WHAT THE TASK REQUIRES
Reproduce word for word the passage of the Cambodia blog entry starting with "Discussions on being" and going on through "is positively exhausting.".

SOURCE EXCERPT
There will be more later! Just need a few days to regain my bearings.
Much love, and all the best!
-Robbie

17 August 2008

Discussions on being here, what it means, and long overdue details

I’m now faced with a dilemma; to describe this beautiful world I’ve inhabited and found great happiness in, without limiting it or encapsulating the experience. I’ve thought of several ways to introduce and explain what I’ve witnesses thus far, and although chronological order makes sense, it wouldn’t be nearly as interesting. I’ve been here for two weeks now, and there are many, many things on my mind I would like to express. I’ll tackle it in order of personal priority; I hope it isn’t too random!

In the conversations I’ve had with friends and family from home, the first question is always “Whats it like over there?”. I know you’re just trying to be friendly, but an attempt to answer this question is positively exhausting.

If I were limited to one adjective, I would call Cambodia extremely, spectacularly, sometimes overwhelmingly real. Reality confronts you, knocks you on your back and spits in your face. Siem Reap is admittedly tame compared to places like Phnom Penh, however the reality here is unavoidable, shocking, yet strangely comfortable and satisfying. In my previous post, I analogized the culture shock of arriving to being lost and adrift in some huge, shifting angry ocean. I stick by this, but strangely, its a positively good feeling, which makes me hesitant to use the word “shock” at all. I walk around the streets of this city, conversing freely with tuk tuk drivers, shop-owners, beggars, amputees, vagabond children, absorbing the experience to the capacity of my senses, filling my mind with the patterns I’ve witnessed, fulfilling this peculiar inner hunger, assuaging some inner turmoil that I was previously unaware of. I’m certainly not suggesting that I derive happiness from witnessing the difficult straits that others are in; I see it more as the active acknowledgement of an inclusive collective reality, one that I was ignorant of for some time. Its a rebirth, in a way. Realizing this collective reality is enlightening; realizing it and being an active participant in the progression of this reality brings a dizzying mix of feelings. I would describe it as an emotional flood of elation, with hints of apprehension that force one to look inwards, debating personal capacity to adequately face the challenges that come with they have the capacity to enact the kind of change that is required.

DATA EXCERPTS
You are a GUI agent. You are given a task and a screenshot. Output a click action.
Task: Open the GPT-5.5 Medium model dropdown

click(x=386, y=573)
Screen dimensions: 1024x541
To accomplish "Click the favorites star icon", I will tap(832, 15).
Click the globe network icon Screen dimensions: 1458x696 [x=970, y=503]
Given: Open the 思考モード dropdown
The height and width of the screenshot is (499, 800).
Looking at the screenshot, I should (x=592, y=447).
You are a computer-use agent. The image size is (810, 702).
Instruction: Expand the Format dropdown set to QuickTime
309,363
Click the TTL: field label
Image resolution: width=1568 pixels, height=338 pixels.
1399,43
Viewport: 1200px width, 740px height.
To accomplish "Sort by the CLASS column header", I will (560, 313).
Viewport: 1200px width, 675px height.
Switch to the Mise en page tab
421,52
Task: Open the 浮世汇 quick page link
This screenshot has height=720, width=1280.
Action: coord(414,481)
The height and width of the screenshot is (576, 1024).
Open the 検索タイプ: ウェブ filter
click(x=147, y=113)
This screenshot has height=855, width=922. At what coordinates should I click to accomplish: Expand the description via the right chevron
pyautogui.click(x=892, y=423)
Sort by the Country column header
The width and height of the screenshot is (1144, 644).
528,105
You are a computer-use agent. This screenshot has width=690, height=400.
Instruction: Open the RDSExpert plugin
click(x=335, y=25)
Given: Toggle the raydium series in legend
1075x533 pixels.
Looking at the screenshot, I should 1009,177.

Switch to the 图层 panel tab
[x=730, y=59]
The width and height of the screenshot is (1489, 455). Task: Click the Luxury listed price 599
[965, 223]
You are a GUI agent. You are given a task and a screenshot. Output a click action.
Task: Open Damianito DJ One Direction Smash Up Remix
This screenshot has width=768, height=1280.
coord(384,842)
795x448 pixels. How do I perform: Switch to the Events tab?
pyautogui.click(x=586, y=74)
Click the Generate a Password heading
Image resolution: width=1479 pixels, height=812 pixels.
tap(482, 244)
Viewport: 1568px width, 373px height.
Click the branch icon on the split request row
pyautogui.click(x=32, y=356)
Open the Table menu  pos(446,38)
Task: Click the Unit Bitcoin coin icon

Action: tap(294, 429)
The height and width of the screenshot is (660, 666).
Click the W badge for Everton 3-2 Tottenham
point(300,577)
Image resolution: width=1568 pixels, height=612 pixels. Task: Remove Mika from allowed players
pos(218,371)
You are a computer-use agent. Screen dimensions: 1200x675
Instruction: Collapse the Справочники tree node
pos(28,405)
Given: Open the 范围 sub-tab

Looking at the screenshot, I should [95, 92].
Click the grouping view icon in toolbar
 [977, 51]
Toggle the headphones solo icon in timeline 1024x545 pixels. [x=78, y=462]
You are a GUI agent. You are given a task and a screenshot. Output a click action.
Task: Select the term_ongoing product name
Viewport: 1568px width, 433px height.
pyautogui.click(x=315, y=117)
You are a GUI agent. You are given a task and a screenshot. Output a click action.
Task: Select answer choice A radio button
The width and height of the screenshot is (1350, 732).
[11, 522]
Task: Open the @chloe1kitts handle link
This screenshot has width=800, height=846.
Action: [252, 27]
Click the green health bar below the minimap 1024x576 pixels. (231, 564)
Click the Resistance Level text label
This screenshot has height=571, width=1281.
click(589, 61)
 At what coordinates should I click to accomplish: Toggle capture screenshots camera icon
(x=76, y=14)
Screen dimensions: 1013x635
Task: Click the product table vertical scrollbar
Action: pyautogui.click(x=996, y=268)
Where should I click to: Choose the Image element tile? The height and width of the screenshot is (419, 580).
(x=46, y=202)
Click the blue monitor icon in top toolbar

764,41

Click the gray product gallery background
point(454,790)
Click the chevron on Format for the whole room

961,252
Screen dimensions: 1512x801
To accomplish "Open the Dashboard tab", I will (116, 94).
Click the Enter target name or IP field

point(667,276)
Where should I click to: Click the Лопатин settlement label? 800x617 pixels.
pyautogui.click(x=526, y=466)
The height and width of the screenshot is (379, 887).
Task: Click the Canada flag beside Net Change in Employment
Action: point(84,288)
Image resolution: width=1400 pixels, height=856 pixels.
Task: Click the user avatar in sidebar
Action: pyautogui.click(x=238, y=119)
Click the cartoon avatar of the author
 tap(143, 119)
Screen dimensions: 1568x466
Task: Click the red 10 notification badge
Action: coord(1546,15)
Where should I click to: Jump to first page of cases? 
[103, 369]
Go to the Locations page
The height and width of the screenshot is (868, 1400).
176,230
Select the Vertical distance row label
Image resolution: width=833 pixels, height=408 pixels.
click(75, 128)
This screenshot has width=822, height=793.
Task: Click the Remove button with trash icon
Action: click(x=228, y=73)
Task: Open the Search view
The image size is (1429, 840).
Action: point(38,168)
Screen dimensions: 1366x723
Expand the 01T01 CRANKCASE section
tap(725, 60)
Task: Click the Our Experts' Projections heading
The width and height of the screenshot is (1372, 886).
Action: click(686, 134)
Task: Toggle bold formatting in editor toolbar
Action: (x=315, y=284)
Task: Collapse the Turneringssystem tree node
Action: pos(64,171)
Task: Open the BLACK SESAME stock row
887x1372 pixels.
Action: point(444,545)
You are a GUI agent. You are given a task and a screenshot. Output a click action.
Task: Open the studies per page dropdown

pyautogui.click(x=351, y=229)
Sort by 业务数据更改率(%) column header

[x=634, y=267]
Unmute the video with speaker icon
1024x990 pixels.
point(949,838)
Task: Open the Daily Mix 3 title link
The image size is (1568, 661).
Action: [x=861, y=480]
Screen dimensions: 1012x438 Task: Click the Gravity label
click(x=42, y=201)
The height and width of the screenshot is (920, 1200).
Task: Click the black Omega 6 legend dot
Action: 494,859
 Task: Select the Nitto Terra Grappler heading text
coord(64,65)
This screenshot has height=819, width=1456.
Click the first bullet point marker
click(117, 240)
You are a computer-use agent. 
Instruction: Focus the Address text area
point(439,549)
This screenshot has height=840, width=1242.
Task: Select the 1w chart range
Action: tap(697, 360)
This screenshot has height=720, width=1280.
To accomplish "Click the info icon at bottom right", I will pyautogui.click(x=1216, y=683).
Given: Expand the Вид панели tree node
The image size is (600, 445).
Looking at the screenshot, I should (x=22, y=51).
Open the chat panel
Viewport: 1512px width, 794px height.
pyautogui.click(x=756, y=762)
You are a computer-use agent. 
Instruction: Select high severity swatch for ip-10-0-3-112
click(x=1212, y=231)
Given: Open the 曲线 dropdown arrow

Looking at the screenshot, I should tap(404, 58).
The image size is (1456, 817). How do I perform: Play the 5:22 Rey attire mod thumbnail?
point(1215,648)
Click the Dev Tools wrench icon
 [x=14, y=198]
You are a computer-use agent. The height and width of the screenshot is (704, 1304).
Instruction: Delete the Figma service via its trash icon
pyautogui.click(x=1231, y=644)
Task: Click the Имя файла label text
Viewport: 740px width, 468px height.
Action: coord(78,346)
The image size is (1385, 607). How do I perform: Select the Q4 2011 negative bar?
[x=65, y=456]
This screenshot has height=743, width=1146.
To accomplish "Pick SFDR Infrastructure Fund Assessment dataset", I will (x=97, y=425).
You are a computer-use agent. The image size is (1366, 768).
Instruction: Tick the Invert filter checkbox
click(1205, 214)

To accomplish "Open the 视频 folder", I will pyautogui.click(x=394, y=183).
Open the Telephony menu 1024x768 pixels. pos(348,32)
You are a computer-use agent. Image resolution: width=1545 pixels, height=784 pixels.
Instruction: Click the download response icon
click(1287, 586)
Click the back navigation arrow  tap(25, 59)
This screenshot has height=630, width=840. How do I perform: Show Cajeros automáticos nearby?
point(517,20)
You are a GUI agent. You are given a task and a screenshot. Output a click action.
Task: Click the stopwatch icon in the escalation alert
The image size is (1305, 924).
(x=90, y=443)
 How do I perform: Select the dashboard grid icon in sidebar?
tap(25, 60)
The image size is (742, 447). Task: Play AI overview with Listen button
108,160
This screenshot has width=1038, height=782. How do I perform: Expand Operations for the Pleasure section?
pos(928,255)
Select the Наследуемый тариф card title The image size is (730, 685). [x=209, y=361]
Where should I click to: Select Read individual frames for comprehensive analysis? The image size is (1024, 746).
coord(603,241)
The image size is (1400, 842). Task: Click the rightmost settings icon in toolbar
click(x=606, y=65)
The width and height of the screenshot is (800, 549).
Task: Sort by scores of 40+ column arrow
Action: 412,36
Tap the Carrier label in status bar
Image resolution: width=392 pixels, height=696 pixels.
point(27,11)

EXERCISE OUTPUT
Discussions on being here, what it means, and long overdue details

I’m now faced with a dilemma; to describe this beautiful world I’ve inhabited and found great happiness in, without limiting it or encapsulating the experience. I’ve thought of several ways to introduce and explain what I’ve witnesses thus far, and although chronological order makes sense, it wouldn’t be nearly as interesting. I’ve been here for two weeks now, and there are many, many things on my mind I would like to express. I’ll tackle it in order of personal priority; I hope it isn’t too random!

In the conversations I’ve had with friends and family from home, the first question is always “Whats it like over there?”. I know you’re just trying to be friendly, but an attempt to answer this question is positively exhausting.